Après les avoir enfin tous revu, je vais tromper mon ennui au taf en établissant un petit top/filmo des adaptations de Tom Clancy au cinéma. Il s'agira de discuter non de la qualité intrinsèque du film (sans l'ignorer hein) mais de la manière dont ils exploitent leur protagoniste principal et l'univers.
A la poursuite d'Octobre Rouge (John McTiernan, 1990)
Pour ma part, j'ai découvert ce film sur le tard et il est inévitable de constater à quel point le film paraît daté, non pas tant sur la technique et le rythme (même si un peu quand même) mais sur l'indéniable aspect "Guerre Froide" du film, avec tout ce que ça comprend de général russe qui veut rejoindre l'autre camp. Au demeurant, ça reste en comparaison aux autres, une des qualités du film dans la mesure où il exploite son univers géo-politique (intérêt principal de la franchise par rapport à un Bond ou un Bourne ou un Hunt, autres sagas d'espionnage). Cependant, si le décor géo-politique est bien là, il semble se limiter à n'influer que sur la création d'une atmosphère de huis-clos et de mystère dans ce(s) sous-marin(s) où ni les américains ni les russes ne savent réellement quelles sont les intentions de Ramius (Connery). Par ailleurs, si Ryan est ici le jeune premier (qui sait d'ailleurs, comme tout bon rat de bibliothèque, mieux que tout le monde ce que pense Ramius), il doit partager l'affiche avec Connery (d'ailleurs, littéralement, il ne la partage pas, Connery est seul sur l'affiche, c'est dire à quel point ce film n'est pas un film de "Ryan" comme le sont les Bond, Bourne et Hunt). Ce qui est un peu dommage. Tout comme le casting de Baldwin...il est bon, mais j'ai du mal à l'imaginer en simple analyste (rat de bibli donc) et plus en homme d'action...
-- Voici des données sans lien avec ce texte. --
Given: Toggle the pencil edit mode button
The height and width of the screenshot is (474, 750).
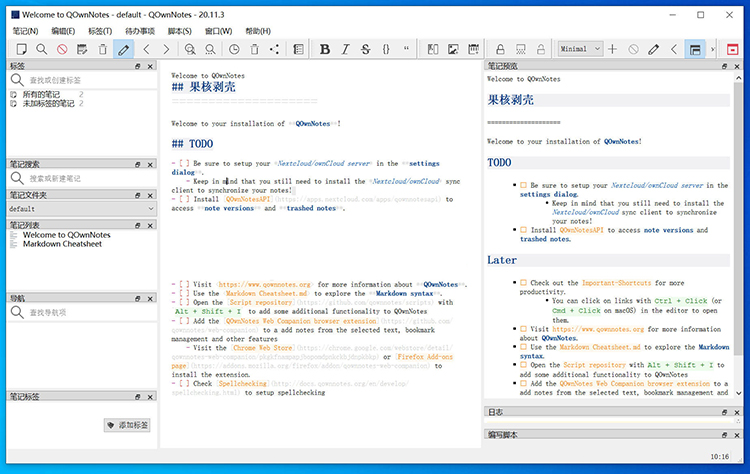Looking at the screenshot, I should (123, 49).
Jeux de guerre (Philip Noyce, 1992)
Quelle ne fut pas ma surprise de constater à quel point ce Jack Ryan-ci est quasi-intégralement dénué de tout aspect géo-politique. La situation en Irlande et l'IRA ne sont que de vulgaires backgrounds sur lesquels le scénario tisse une banale histoire de vengeance de la part d'un terroriste (ouais Sean Bean ouais) contre Ryan et sa famille. Et ce n'est pas une surprise par contre de constater que la séquence la plus inspirée du film est l'observation de Ryan, depuis un centre de commande de la CIA, d'une opération visant à éliminer les terroristes irlandais cachés dans le désert, par le biais d'un écran renvoyant les images d'un satellite. Pas de surenchère d'action, un choix de mise en scène très moderne, sobre, couillu. Comme l'est le plan final, énormissime tant il va à l'encontre de ce qu'on mettrait en plan final dans un blockbuster hollywoodien. Outre ces quelques rares idées de mise en scène (comme d'autres dans le film), le principal apport de cet épisode est de présenter le Ryan qui justement n'est PAS un homme d'action. Il a quitté la CIA, il s'est fait une famille, etc...et le faire incarner par Ford, pourtant réputé pour ses rôles d'action dans deux franchises cultes (Star Wars et Indiana Jones), c'est savoir exploiter le personnage qu'il s'est crée justement dans les années 90 (avec ce film) de l'ex-héros vieillissant et/ou de l'individu lambda projetté dans une siatuation extraordinaire (cf. Le Fugitif, 1993). Du coup, on y croit beaucoup plus en rat de bibli pas forcément dégourdi qu'à Baldwin pour qui on a pas réellement peur en situation de guerre.
Danger Immédiat (Philip Noyce, 1994)
Ici, on essaye de faire plus mondial, plus politisé, en impliquant réellement le gouvernement américain (avec tout ce que ça comprend de membres pourris de la Maison Blanche), mais l'exposition est laborieusement longue et le film ne démarre réellement qu'à 45 minutes de la fin, une fois que Ryan se retrouve A NOUVEAU projetté sur le terrain, et cette fois-ci, contre le système. Par ailleurs, le voir s'allier à son contrepoint, l'agent John Clark (Willem Dafoe), c'est là aussi bien exploiter leur antagonisme si complémentaire (comme pour Batman et Superman par exemple) et avec des héros vieillissants, tous deux trahis par leurs supérieurs, ce n'est pas inintéressant (tandis que l'âge élevé du protagoniste principal est, je trouve, généralement moins pertinent pour ce genre de films quand c'est aussi peu exploité qu'ici). Il y a encore quelques idées supplémentaires mais on y est pas encore à mon avis...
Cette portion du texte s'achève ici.